Sound and Vision

BAO BAO ISSEY MIYAKE creates a multi-sensory event for London Design Week

Interlocking triangles flex and tesselate, out of flatness, three-dimensions are formed. Launched in 2010, BAO BAO ISSEY MIYAKE’s bags were created under the theme “shapes made by chance”. Comprised of versatile geometric triangles, the bags can be warped and transformed, their design lending itself to playful experimentation, and at the same time, everyday practical use.

Furthering this flexibility and illustrating its design innovation, the brand will be holding an interactive event during this year’s London Design Festival: BAO BAO VOICE. Visitors will be encouraged to interact with the structures and textures of the bags that are linked to a sound system, allowing them to play them as if they were an instrument.
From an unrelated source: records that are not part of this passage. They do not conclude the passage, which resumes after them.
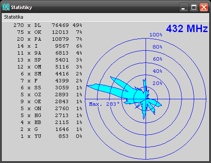Click the OM row showing 5116
This screenshot has width=211, height=163.
point(49,67)
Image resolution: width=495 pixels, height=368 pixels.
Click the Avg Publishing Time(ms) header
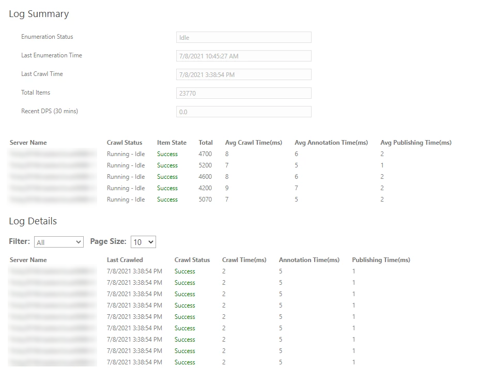pos(415,143)
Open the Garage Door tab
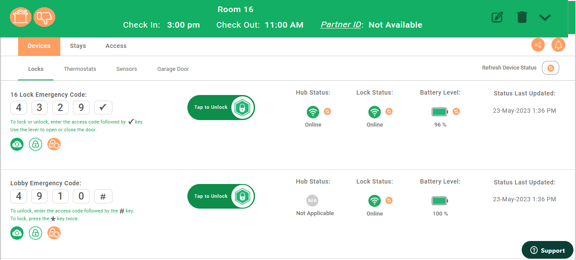The height and width of the screenshot is (260, 576). pos(173,69)
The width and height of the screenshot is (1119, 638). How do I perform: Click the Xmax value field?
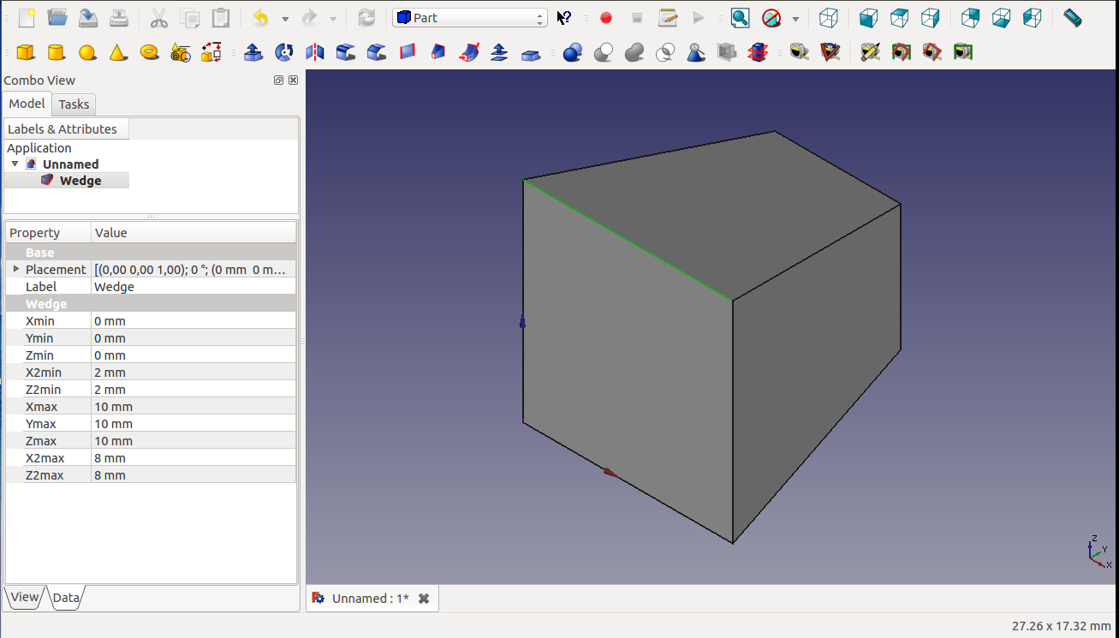pos(193,407)
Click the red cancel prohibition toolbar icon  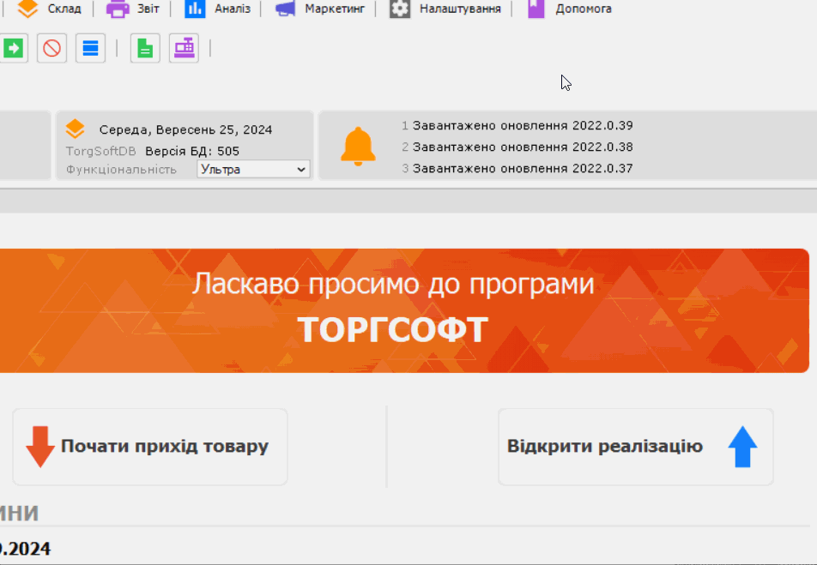coord(51,48)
In turn, the generated melody will correspond to projections within the space so that tactile, sonic and visual stimulation overlaps.

The multi-sensory event is a fitting homage to Issey Miyake himself, the iconic Japanese fashion designer best known for his technology-driven clothing designs and fragrances, as well as founding the Miyake Design Studio.

In addition to a pop-up shop selling the new A/W 2019 collection, the event will also house an installation of over 100 bags that demonstrate the entire range’s colour spectrum, forming a “kaleidoscopic rainbow”.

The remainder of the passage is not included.